» Work instructions
Please output exactly the lines from the one containing "This screenshot has" through the last line of the records, both included.

[Collected data]
════════════════
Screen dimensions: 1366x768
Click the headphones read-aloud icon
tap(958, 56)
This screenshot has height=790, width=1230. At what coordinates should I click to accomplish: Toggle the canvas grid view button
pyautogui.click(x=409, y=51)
════════════════
» Expected answer
This screenshot has height=790, width=1230. At what coordinates should I click to accomplish: Toggle the canvas grid view button
pyautogui.click(x=409, y=51)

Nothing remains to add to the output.